Do zdarzenia doszło przed odlotem samolotu do Toronto. Do odprawy paszportowej stawił się mężczyzna podający się za obywatela Danii, przedstawiając do kontroli oryginalny paszport wydany przez władze Danii. Co ciekawe, okazany przez cudzoziemca paszport nie nosił żadnych znamion fałszerstwa, zdjęcie w dokumencie również zgadzało się z wizerunkiem podróżnego, mimo to, funkcjonariusze podjęli decyzję o przeprowadzeniu dodatkowych sprawdzeń. Jak się wkrótce okazało ich doświadczenie i czujność nie zawiodła. Cudzoziemiec cały czas zapewniał, że jest obywatelem Danii, a do Kanady udaje się w celu odwiedzin rodziny oraz podjęcia studiów. Jednak w rozmowie z funkcjonariuszami nie potrafił podać konkretnych szczegółów swojej wizyty w Toronto. Co więcej, u cudzoziemca ujawniono w telefonie zdjęcie duńskiego zezwolenia na pobyt na dane innej osoby.
W celu potwierdzenia oryginalności dokumentu jak i danych na karcie pobytu, funkcjonariusze skontaktowali się ze stroną duńską. Z ich ustaleń wynikało, że cudzoziemiec wyłudził duński paszport wprowadzając w błąd urzędnika państwowego. W ubieganiu się o dokument przedstawił w urzędzie paszportowym dane swojego kolegi wraz ze swoim zdjęciem.

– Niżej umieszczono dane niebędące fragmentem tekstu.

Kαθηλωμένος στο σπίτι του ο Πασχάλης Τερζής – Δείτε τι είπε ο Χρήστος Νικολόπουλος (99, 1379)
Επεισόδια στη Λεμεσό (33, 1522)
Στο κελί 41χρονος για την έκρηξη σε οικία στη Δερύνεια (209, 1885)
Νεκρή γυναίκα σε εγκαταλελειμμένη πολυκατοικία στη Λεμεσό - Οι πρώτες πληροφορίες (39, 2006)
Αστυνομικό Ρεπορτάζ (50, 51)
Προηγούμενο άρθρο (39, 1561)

Cudzoziemiec przyznał, że karta pobytu należy do niego, gdyż jest obywatelem Somalii, a wyłudzony paszport miał być dla niego przepustką do Kanady, bo na terenie Danii dostał nakaz opuszczenia kraju, po tym jak odmówiono mu ochrony międzynarodowej.
Wobec mężczyzny wszczęto postępowanie przygotowawcze z art. 264 kk. oraz z art. 273 kk. i przesłuchano w charakterze osoby podejrzanej. Zatrzymany cudzoziemiec przyznał się do zarzucanego mu czynu. W trakcie czynności procesowych cudzoziemiec wyraził wolę ubiegania się o ochronę międzynarodową na terytorium naszego kraju. Po przyjęciu od niego wniosku, zgodnie z postanowieniem sądu został umieszczony w strzeżonym ośrodku dla cudzoziemców.